Universal Suffrage Differences

Sensible and responsible women do not want to vote. The relative positions to be assumed by man and woman in the working out of our civilization were assigned long ago by a higher intelligence than ours.
Grover Cleveland, 1905

Ah, voting. Essential in a democracy and often the topic when it comes to injustices faced by women. And yeah, women took longer to get the vote. But how long? Usually you only see a map with the years women got the right to vote and that is pretty meaningless. You need to know the values for men as well and look at the difference. Even worse, it is easy to overestimate the difference, given that during most of history, nobody had the right to vote. (Let’s exclude ancient Greece, and even then there were lots of conditions to be eligible to vote.)

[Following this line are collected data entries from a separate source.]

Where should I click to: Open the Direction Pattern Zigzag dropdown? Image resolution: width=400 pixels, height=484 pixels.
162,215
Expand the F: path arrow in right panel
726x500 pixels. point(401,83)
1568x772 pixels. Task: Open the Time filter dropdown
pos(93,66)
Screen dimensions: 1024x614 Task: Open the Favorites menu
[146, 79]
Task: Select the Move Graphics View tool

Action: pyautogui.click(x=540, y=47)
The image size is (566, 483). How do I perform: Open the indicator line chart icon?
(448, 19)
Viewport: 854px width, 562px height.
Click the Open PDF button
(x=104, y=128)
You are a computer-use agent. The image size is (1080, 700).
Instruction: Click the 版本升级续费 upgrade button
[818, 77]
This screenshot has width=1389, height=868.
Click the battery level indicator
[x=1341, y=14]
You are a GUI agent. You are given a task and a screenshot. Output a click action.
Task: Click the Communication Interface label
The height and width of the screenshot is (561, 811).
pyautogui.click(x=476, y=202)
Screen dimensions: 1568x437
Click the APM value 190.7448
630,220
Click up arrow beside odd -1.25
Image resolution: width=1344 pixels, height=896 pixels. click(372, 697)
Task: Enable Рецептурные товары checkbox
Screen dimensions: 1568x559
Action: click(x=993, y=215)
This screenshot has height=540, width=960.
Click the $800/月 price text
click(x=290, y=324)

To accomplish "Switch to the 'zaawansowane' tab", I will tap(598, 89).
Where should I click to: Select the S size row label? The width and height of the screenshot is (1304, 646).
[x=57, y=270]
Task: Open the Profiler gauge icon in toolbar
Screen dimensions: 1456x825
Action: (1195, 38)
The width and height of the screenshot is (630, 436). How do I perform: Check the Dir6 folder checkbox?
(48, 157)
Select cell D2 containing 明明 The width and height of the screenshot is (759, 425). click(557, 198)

Looking online, it was rather hard to find the exact dates when all men vs. when all women were eligible to vote in modern times. You find tables easily for women, but not for men. Note that it is about all members of each group. I do not care that a select group of (usually) men can vote, that does not help those who cannot. It is when everyone (above a certain age) is able to vote.

To get the data, I asked ChatGPT 3.5 ( https://chat.openai.com ), and specified that I wanted the year every man vs. every women had universal suffrage.

Please generate a table showing the year all men vs. all women had the right to vote in European countries. First column is the country, second the year all men had the right to vote, third the year all women had the right to vote, and the fourth column the difference in years between women and men (women – men).

followed by

Please make the table a csv file and then an html table.

Which provided me with this table:

Country All Men’s Suffrage All Women’s Suffrage Difference (Women – Men)
United Kingdom 1918 1928 10
France 1848 1944 96
Germany 1918 1919 1
Sweden 1909 1921 12
Norway 1913 1913 0
Denmark 1915 1915 0
Finland 1906 1906 0
Netherlands 1917 1919 2
Belgium 1919 1948 29
Spain 1931 1933 2
Portugal 1933 1976 43
Italy 1912 1946 34
Greece 1911 1952 41
Austria 1907 1919 12
Switzerland 1848 1971 123
Ireland 1918 1922 4
Poland 1918 1918 0
Czech Republic 1918 1920 2
Slovakia 1918 1919 1
Hungary 1920 1945 25
Romania 1918 1946 28
Bulgaria 1879 1937 58
Croatia 1918 1945 27
Serbia 1918 1945 27
Bosnia and Herzegovina 1918 1946 28
Montenegro 1918 1945 27
Albania 1920 1945 25
North Macedonia 1945 1946 1
Slovenia 1918 1945 27
Kosovo 1945 1945 0
Latvia 1918 1919 1
Lithuania 1918 1919 1
Estonia 1918 1918 0

I do not really trust ChatGPT here, and the years do vary if you state the query slightly different. But let’s assume for a moment that the values are correct. Sorted by difference there is quite a variance:

In some countries, men and women got the right to vote in the same year (or one year later), in others it took 10-20 years, and then there are those which took quite a bit longer. Not surprisingly, both France and Switzerland were the earliest countries in which any sex could vote at all, both in 1848. Even Bulgaria was in the 19th century (1879). If men got the right to vote in the 20th century, it took at most less than 50 years for women got get that right as well. In most cases much faster or at (almost) the same time.

Or shown on a map:

So, based on these numbers (and they might be wrong), I think most of the cries of injustice here are misleading. In most countries, differences are not that large.

There is also something I have heard a long time ago, something about the reason why in many countries men got the right to vote in 1918 was due to the first world war. Men were dying like flies, so they should be able to vote whether to go to war in the future. Seems like the idea was that that would prevent wars (well, that did not work out).

Even today, in many countries, it is only men who have to do mandatory military service, and IIRC there are countries in which you are only eligible to vote if you register for a possible draft.

Not that mandatory military or civilian service for a year to get voting rights is necessarily a bad thing. How was it …

Under our system every voter and officeholder is a man who has demonstrated through voluntary and difficult service that he places the welfare of the group ahead of personal advantage. And that is the one practical difference. He may fail is wisdom, he may lapse in civic virtue. But his average performance is enormously better than that of any other class of rulers in history.
«Starship Troopers» by Robert A. Heinlein

But if such a service is required, it should be required for both sexes.